It’s not easy to write up a positive take on a vanquished political movement, especially when you also think all its policies were somewhere between “mildly wrongheaded” to “outright insane”. But I thought I might as well try. No one else is interested. The commentariat has long since moved on. Corbynism is yesterday’s news, and the lingering taint of anti-Semitism makes it very difficult for anyone in the mainstream to express any appreciation for.
Nonetheless, Corbynism is significant as being the only shot that anyone in the Anglosphere has given '“youth politics” this decade. It wasn’t very successful, in part because it failed to build a broader coalition, and partly also because the Corbynites didn’t understand young people all that well outside of a hyper-engaged minority. I don’t think there was ever much of a Corbynite attempt to really appeal to Deano, for instance. In the end internal divisions over Brexit and other social issues proved entirely fatal, and a large chunk of the party’s core vote defected, rendering its attempts to win new marginal voters irrelevant.
Nevertheless, Corbyn was just about the only mainstream political figure to answer the “does it have to be this bad” question of the 2010s with the firm answer “no, absolutely not”. In a way he shares this distinction with Trump. Just as Trump correctly realized that the pathetically weak recovery from the Great Recession had left countless crippled communities in its wake, so too Corbyn should get some credit for not being content to settle for a politics of fighting over the shrinking scraps, and proposing something big and new.
The headline unemployment rate is not a good metric of how poor and miserable everyone is feeling, no matter how hard Obama and Cameron tried to convince us otherwise. As a great philosopher once said, “stop feeding me this pig slop! I’m only half pig!”. And while I strongly prefer the Tax Cuts and Jobs Act as a solution over renationalizing the railways, a world where people of all kinds propose big solutions to big problems, rather than just pretending they don’t exist, is a better one.
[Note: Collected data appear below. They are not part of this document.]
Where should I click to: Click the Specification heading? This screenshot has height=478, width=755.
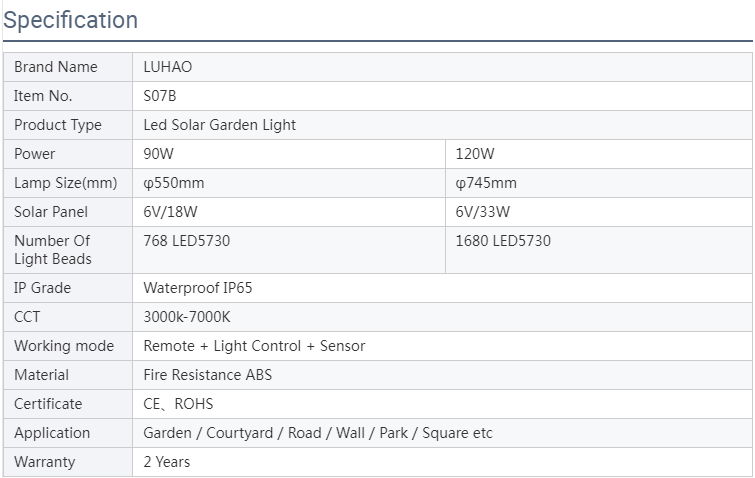click(x=71, y=20)
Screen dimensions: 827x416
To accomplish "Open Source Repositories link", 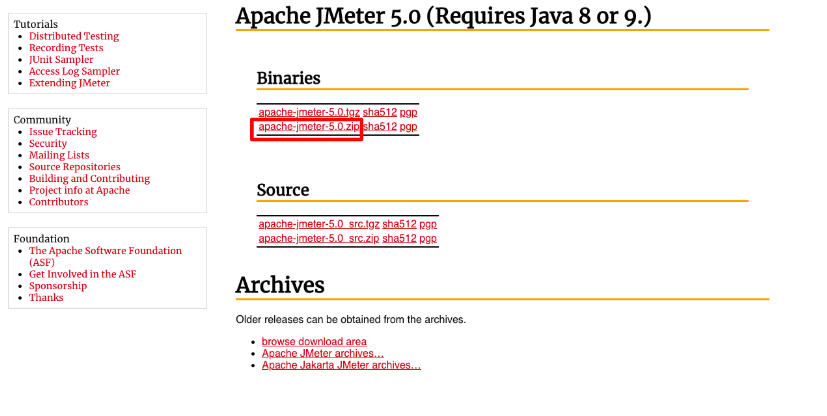I will coord(74,167).
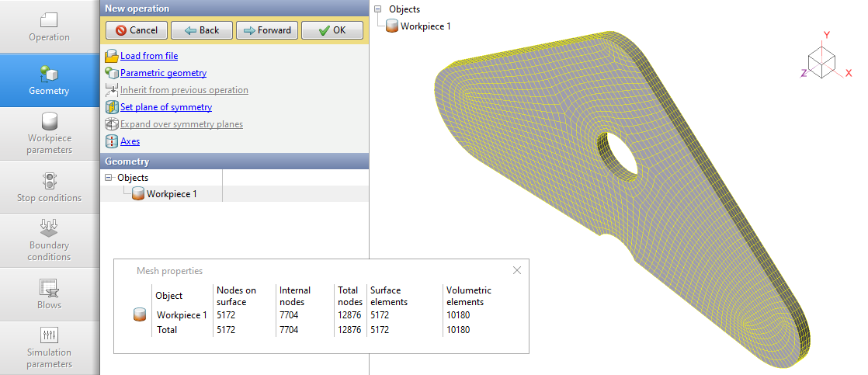Click the Load from file folder icon

[x=111, y=56]
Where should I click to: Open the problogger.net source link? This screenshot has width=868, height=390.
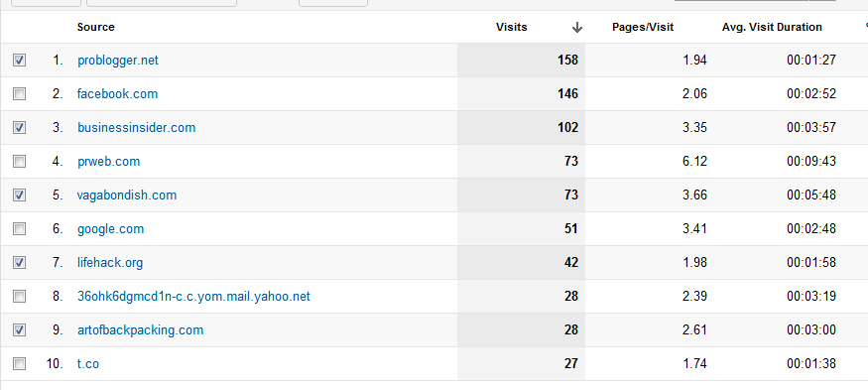[118, 61]
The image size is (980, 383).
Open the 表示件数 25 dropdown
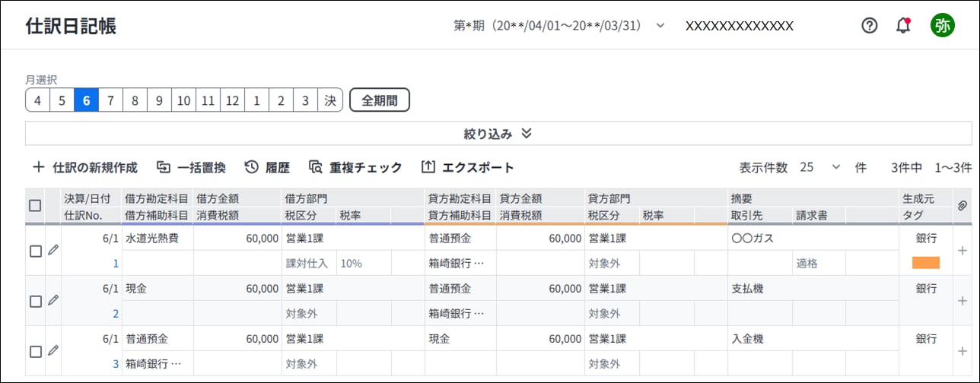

Corbyn’s remedies naturally had a distinctly 1940s vibe, but this was almost inevitable, given the background of the senior people in the movement, and maybe they were never going to get past that. Ironically, it’s the Tony Blair Institute people that seem to be the ones developing a distinctly left-wing techno-futurist vibe, but sadly neither Corbyn nor (to date) Starmer ever really went for it.
Meanwhile, the discontents that Corbyn tapped into haven’t gone away. Deano may have cracked the cheat code of modern Britain by (largely) not living in the South East, but there are certainly plenty of disgruntled middle-class professionals whose living standards have been hammered by soaring housing & childcare costs and mediocre wage growth. A slowly reddening “Blue Wall” of urban and suburban seats, tilted to the south, indicates that there there will be more opportunities for a radical left-wing politics over the next decade or two.
Another underappreciated aspect of Corbyn was how much of a break he was from the stale British national security consensus, something the recent Integrated Review sadly refused to break from. Now, like George Lucas, he arguably went too far in a few places, and I can’t endorse his attitude towards the IRA or various unsavoury Islamist figures. But it was quite refreshing to have a senior politician express some skepticism about Trident. If you’re not going to increase the defence budget in line with defence inflation, the question arises just how much conventional capability you want to keep cutting in order to fund your nuclear weapons programme, which really has no utility other than maybe ending the world one day. Wars are still quite common, but Britain’s capability to meaningfully fight in them is vanishing. Does it really make sense to have an Army you could fit inside a largeish football stadium, but still maintain nukes?
Lastly, the Corbyn experience showed the Left that the British media is, with some honourable exceptions, chronically unserious and incapable of discussing policy. It can only talk about court drama: any other attempts at analysis are laughably superficial. The best example of this was perhaps the furore over Labour’s proposed nationalisations in the 2019 manifesto, which entirely focussed on what the upfront costs would be. This completely mad BBC article encapsulates the phenomenon. At no stage was there any kind of debate over what the consequences of nationalisation would be for the long-term health of these industries, which is of course the question that matters.
The Corbyn people were quite right to complain that they never got a fair shake, and perhaps the long-term consequences will be continued attempts by parties to have much more direct conversations with voters that bypass the self-appointed gatekeepers in the lobby. For a movement that today seems to have left no legacy, perhaps after all some good things will come of it - in unexpected places. Jez we couldn’t the first time, but in the long run? Who can say.